For those who missed it: Ideon is a self-hosted visual workspace where you lay out everything about a project on an infinite canvas: notes, Git repos, code snippets, checklists, sketches, links and connect them together. Two containers, no external dependencies.
Since then, a lot has changed and I wanted to share an update.
Self-hosting got smoother. Docker permission issues with bind mounts are gone, build times are faster, and there's a new GIT_ALLOWED_HOSTS env variable so you can whitelist your internal Git servers (Gitea, Forgejo, GitLab behind a VPN, etc.) without the SSRF filter blocking them.
Collaboration got real structure. There are now 4 project roles (Creator, Owner, Editor, Viewer), a Request Access workflow for private projects, and the canvas supports real-time multiplayer with conflict-free editing.

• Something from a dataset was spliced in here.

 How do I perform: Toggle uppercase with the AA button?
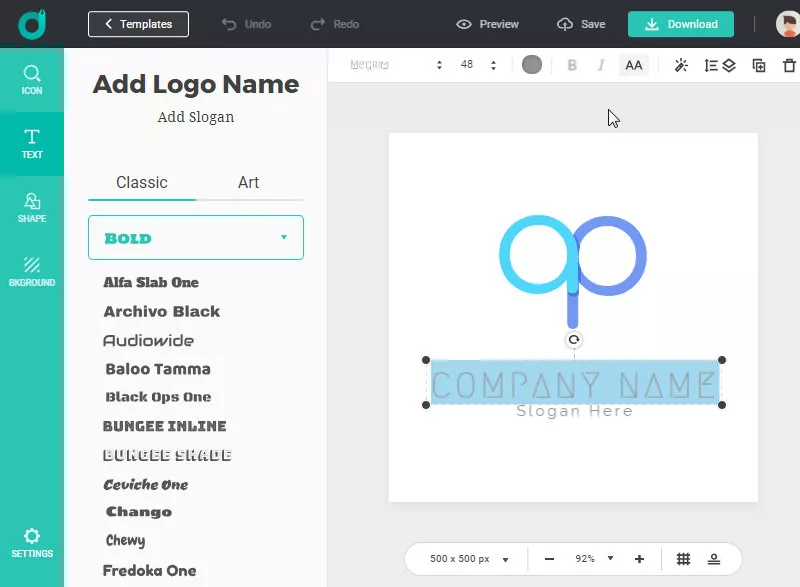(634, 65)
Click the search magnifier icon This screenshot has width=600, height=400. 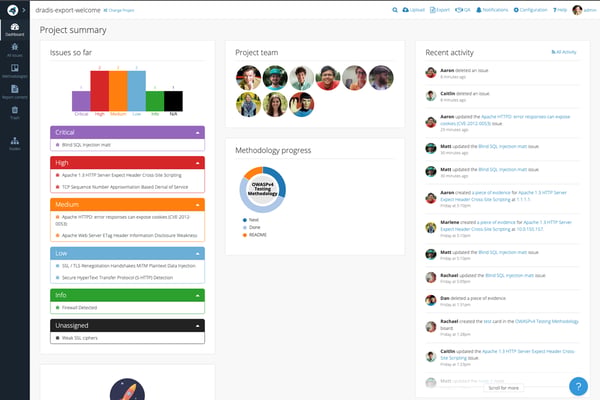click(395, 10)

The canvas got a lot more usable. Keyboard navigation (arrow keys + vim keys), a command palette, freehand sketch blocks, drag-and-drop checklists with progress bars, markdown tables and task lists, emoji reactions on blocks, edge labels, and a bunch of stability fixes for large projects.
Where this is going next:
Right now Ideon lets you see your project. Git stats, issues, PRs show up on the canvas, but you can only look at them. For the v1 I want to move from visibility to control. Merge a PR from the canvas. Trigger a deployment. Restart a service. Turn the workspace into an actual cockpit where you operate your project, not just view it.
That's the direction. Curious what this community thinks about it.
If you tried it and hit something rough, or if you've been waiting to try it, now's a good time. Feedback always welcome.
While the comment was obviously a bit rude, perhaps you can take something constructive out of it. I see that you have a nice compose file prepared as an example with postgres, and a curl into bash for ‘automatic installation’.
Many feel a bit uncomfortable with doing that - especially if the script ultimately just sets up docker containers again. Maybe you could add a ‘quickstart’ section there which just consists of a single
docker runcommand setting up the sqlite version.That way you have the best of both worlds and both people wanting a production setup example and those just wanting to quickly try are served.
ohh okay good to know, thanks for the advice !
On a more personal note, still eagerly reading your updates here every couple of weeks. Sounds like it's shaping up nicely!
Good luck with the api wiring to let people control the forges directly from the interface for 1.0 - if you ever need a tester for forgejo integration you can hit me up.
ohh you're great, I definitely won't forget !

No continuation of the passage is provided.